Directions: Reproduce the listing below without any change.

Records for this exercise:

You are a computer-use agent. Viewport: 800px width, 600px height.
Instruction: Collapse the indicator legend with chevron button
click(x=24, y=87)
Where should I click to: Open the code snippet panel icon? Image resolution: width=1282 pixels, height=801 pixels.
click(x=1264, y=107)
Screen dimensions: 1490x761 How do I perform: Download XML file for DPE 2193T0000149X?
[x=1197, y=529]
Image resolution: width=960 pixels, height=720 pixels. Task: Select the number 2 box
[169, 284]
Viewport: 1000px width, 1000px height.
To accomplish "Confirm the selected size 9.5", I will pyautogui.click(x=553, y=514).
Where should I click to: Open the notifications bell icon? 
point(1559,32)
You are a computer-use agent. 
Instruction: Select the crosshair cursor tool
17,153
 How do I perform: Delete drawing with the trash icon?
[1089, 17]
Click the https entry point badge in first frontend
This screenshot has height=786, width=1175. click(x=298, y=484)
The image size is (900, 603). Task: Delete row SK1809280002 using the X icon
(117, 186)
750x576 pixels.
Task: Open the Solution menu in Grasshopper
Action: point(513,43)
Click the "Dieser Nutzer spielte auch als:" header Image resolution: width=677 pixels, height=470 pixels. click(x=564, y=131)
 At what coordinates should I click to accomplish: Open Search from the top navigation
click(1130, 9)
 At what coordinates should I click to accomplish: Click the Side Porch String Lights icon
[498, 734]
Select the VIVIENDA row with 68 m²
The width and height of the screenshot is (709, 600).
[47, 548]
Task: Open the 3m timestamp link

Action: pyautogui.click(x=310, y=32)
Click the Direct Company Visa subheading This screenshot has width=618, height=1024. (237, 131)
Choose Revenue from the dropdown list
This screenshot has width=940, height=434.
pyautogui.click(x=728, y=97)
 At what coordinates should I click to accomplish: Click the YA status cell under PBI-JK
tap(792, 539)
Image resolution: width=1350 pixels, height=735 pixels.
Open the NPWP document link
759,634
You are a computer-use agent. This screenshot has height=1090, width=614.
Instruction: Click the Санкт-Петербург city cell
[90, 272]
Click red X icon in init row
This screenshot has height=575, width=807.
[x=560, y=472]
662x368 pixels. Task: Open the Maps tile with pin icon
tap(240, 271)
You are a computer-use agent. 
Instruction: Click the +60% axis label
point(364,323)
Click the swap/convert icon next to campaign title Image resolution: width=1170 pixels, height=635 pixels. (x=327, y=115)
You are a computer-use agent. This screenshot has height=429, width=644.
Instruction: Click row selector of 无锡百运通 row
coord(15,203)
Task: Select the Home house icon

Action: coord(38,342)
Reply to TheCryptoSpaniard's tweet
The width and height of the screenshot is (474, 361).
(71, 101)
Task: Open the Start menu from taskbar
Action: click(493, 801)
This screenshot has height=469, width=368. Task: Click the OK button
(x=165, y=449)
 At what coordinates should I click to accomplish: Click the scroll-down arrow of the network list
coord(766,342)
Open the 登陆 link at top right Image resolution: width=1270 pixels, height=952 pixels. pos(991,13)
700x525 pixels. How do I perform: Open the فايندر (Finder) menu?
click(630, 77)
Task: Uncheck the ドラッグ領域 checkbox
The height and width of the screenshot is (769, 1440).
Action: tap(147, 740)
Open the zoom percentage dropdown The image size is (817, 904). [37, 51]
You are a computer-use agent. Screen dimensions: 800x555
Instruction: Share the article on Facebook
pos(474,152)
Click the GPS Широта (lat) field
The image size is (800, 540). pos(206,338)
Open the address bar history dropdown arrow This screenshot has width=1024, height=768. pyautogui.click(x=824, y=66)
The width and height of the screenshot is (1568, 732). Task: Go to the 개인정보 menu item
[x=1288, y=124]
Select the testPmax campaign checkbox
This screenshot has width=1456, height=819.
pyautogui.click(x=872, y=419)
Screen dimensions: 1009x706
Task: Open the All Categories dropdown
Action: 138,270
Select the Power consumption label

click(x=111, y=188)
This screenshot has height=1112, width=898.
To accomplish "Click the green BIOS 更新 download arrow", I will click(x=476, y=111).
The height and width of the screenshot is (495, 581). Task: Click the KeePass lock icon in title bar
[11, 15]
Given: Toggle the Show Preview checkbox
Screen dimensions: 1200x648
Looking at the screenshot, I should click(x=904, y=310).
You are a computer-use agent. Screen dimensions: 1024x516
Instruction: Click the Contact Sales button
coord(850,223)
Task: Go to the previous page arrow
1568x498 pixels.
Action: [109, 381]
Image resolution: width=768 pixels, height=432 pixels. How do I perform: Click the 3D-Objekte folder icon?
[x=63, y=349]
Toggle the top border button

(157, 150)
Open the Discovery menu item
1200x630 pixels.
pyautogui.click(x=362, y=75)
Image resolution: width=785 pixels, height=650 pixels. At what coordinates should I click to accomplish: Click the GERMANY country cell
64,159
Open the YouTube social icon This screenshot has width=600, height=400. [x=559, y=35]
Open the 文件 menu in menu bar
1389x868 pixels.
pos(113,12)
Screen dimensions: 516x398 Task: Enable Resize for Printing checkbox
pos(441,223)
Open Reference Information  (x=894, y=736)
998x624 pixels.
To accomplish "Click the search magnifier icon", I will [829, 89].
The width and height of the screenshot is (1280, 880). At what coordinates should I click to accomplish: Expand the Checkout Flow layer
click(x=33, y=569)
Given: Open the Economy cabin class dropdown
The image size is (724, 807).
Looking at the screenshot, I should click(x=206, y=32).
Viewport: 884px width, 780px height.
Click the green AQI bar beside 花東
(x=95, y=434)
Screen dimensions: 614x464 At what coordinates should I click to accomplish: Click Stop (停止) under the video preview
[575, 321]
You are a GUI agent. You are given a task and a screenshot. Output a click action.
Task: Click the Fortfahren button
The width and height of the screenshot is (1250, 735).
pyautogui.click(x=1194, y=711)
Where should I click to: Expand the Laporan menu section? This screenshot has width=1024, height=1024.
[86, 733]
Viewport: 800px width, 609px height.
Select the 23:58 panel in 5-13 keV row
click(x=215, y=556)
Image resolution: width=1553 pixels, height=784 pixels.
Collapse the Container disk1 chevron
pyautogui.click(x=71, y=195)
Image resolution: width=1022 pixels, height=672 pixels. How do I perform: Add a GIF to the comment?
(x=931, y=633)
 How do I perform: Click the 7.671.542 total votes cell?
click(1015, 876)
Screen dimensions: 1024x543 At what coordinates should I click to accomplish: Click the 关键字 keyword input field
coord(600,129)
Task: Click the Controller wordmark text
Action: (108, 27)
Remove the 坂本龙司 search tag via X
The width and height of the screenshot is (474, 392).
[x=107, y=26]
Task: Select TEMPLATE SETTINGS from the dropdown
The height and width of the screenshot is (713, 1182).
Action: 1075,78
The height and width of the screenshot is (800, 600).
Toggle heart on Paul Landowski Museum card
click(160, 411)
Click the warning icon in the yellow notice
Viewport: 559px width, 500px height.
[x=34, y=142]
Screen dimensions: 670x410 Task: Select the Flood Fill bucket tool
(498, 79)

Result for this task:
You are a computer-use agent. Viewport: 800px width, 600px height.
Instruction: Collapse the indicator legend with chevron button
click(x=24, y=87)
Where should I click to: Open the code snippet panel icon? Image resolution: width=1282 pixels, height=801 pixels.
click(x=1264, y=107)
Screen dimensions: 1490x761 How do I perform: Download XML file for DPE 2193T0000149X?
[x=1197, y=529]
Image resolution: width=960 pixels, height=720 pixels. Task: Select the number 2 box
[169, 284]
Viewport: 1000px width, 1000px height.
To accomplish "Confirm the selected size 9.5", I will pyautogui.click(x=553, y=514).
Where should I click to: Open the notifications bell icon? 
point(1559,32)
You are a computer-use agent. 
Instruction: Select the crosshair cursor tool
17,153
 How do I perform: Delete drawing with the trash icon?
[1089, 17]
Click the https entry point badge in first frontend
This screenshot has height=786, width=1175. click(x=298, y=484)
The image size is (900, 603). Task: Delete row SK1809280002 using the X icon
(117, 186)
750x576 pixels.
Task: Open the Solution menu in Grasshopper
Action: point(513,43)
Click the "Dieser Nutzer spielte auch als:" header Image resolution: width=677 pixels, height=470 pixels. click(x=564, y=131)
 At what coordinates should I click to accomplish: Open Search from the top navigation
click(1130, 9)
 At what coordinates should I click to accomplish: Click the Side Porch String Lights icon
[498, 734]
Select the VIVIENDA row with 68 m²
The width and height of the screenshot is (709, 600).
[47, 548]
Task: Open the 3m timestamp link

Action: pyautogui.click(x=310, y=32)
Click the Direct Company Visa subheading This screenshot has width=618, height=1024. (237, 131)
Choose Revenue from the dropdown list
This screenshot has width=940, height=434.
pyautogui.click(x=728, y=97)
 At what coordinates should I click to accomplish: Click the YA status cell under PBI-JK
tap(792, 539)
Image resolution: width=1350 pixels, height=735 pixels.
Open the NPWP document link
759,634
You are a computer-use agent. This screenshot has height=1090, width=614.
Instruction: Click the Санкт-Петербург city cell
[90, 272]
Click red X icon in init row
This screenshot has height=575, width=807.
[x=560, y=472]
662x368 pixels. Task: Open the Maps tile with pin icon
tap(240, 271)
You are a computer-use agent. 
Instruction: Click the +60% axis label
point(364,323)
Click the swap/convert icon next to campaign title Image resolution: width=1170 pixels, height=635 pixels. (x=327, y=115)
You are a computer-use agent. This screenshot has height=429, width=644.
Instruction: Click row selector of 无锡百运通 row
coord(15,203)
Task: Select the Home house icon

Action: coord(38,342)
Reply to TheCryptoSpaniard's tweet
The width and height of the screenshot is (474, 361).
(71, 101)
Task: Open the Start menu from taskbar
Action: click(493, 801)
This screenshot has height=469, width=368. Task: Click the OK button
(x=165, y=449)
 At what coordinates should I click to accomplish: Click the scroll-down arrow of the network list
coord(766,342)
Open the 登陆 link at top right Image resolution: width=1270 pixels, height=952 pixels. pos(991,13)
700x525 pixels. How do I perform: Open the فايندر (Finder) menu?
click(630, 77)
Task: Uncheck the ドラッグ領域 checkbox
The height and width of the screenshot is (769, 1440).
Action: tap(147, 740)
Open the zoom percentage dropdown The image size is (817, 904). [37, 51]
You are a computer-use agent. Screen dimensions: 800x555
Instruction: Share the article on Facebook
pos(474,152)
Click the GPS Широта (lat) field
The image size is (800, 540). pos(206,338)
Open the address bar history dropdown arrow This screenshot has width=1024, height=768. pyautogui.click(x=824, y=66)
The width and height of the screenshot is (1568, 732). Task: Go to the 개인정보 menu item
[x=1288, y=124]
Select the testPmax campaign checkbox
This screenshot has width=1456, height=819.
pyautogui.click(x=872, y=419)
Screen dimensions: 1009x706
Task: Open the All Categories dropdown
Action: 138,270
Select the Power consumption label

click(x=111, y=188)
This screenshot has height=1112, width=898.
To accomplish "Click the green BIOS 更新 download arrow", I will click(x=476, y=111).
The height and width of the screenshot is (495, 581). Task: Click the KeePass lock icon in title bar
[11, 15]
Given: Toggle the Show Preview checkbox
Screen dimensions: 1200x648
Looking at the screenshot, I should click(x=904, y=310).
You are a computer-use agent. Screen dimensions: 1024x516
Instruction: Click the Contact Sales button
coord(850,223)
Task: Go to the previous page arrow
1568x498 pixels.
Action: [109, 381]
Image resolution: width=768 pixels, height=432 pixels. How do I perform: Click the 3D-Objekte folder icon?
[x=63, y=349]
Toggle the top border button

(157, 150)
Open the Discovery menu item
1200x630 pixels.
pyautogui.click(x=362, y=75)
Image resolution: width=785 pixels, height=650 pixels. At what coordinates should I click to accomplish: Click the GERMANY country cell
64,159
Open the YouTube social icon This screenshot has width=600, height=400. [x=559, y=35]
Open the 文件 menu in menu bar
1389x868 pixels.
pos(113,12)
Screen dimensions: 516x398 Task: Enable Resize for Printing checkbox
pos(441,223)
Open Reference Information  (x=894, y=736)
998x624 pixels.
To accomplish "Click the search magnifier icon", I will [829, 89].
The width and height of the screenshot is (1280, 880). At what coordinates should I click to accomplish: Expand the Checkout Flow layer
click(x=33, y=569)
Given: Open the Economy cabin class dropdown
The image size is (724, 807).
Looking at the screenshot, I should click(x=206, y=32).
Viewport: 884px width, 780px height.
Click the green AQI bar beside 花東
(x=95, y=434)
Screen dimensions: 614x464 At what coordinates should I click to accomplish: Click Stop (停止) under the video preview
[575, 321]
You are a GUI agent. You are given a task and a screenshot. Output a click action.
Task: Click the Fortfahren button
The width and height of the screenshot is (1250, 735).
pyautogui.click(x=1194, y=711)
Where should I click to: Expand the Laporan menu section? This screenshot has width=1024, height=1024.
[86, 733]
Viewport: 800px width, 609px height.
Select the 23:58 panel in 5-13 keV row
click(x=215, y=556)
Image resolution: width=1553 pixels, height=784 pixels.
Collapse the Container disk1 chevron
pyautogui.click(x=71, y=195)
Image resolution: width=1022 pixels, height=672 pixels. How do I perform: Add a GIF to the comment?
(x=931, y=633)
 How do I perform: Click the 7.671.542 total votes cell?
click(1015, 876)
Screen dimensions: 1024x543 At what coordinates should I click to accomplish: Click the 关键字 keyword input field
coord(600,129)
Task: Click the Controller wordmark text
Action: (108, 27)
Remove the 坂本龙司 search tag via X
The width and height of the screenshot is (474, 392).
[x=107, y=26]
Task: Select TEMPLATE SETTINGS from the dropdown
The height and width of the screenshot is (713, 1182).
Action: 1075,78
The height and width of the screenshot is (800, 600).
Toggle heart on Paul Landowski Museum card
click(160, 411)
Click the warning icon in the yellow notice
Viewport: 559px width, 500px height.
[x=34, y=142]
Screen dimensions: 670x410 Task: Select the Flood Fill bucket tool
(498, 79)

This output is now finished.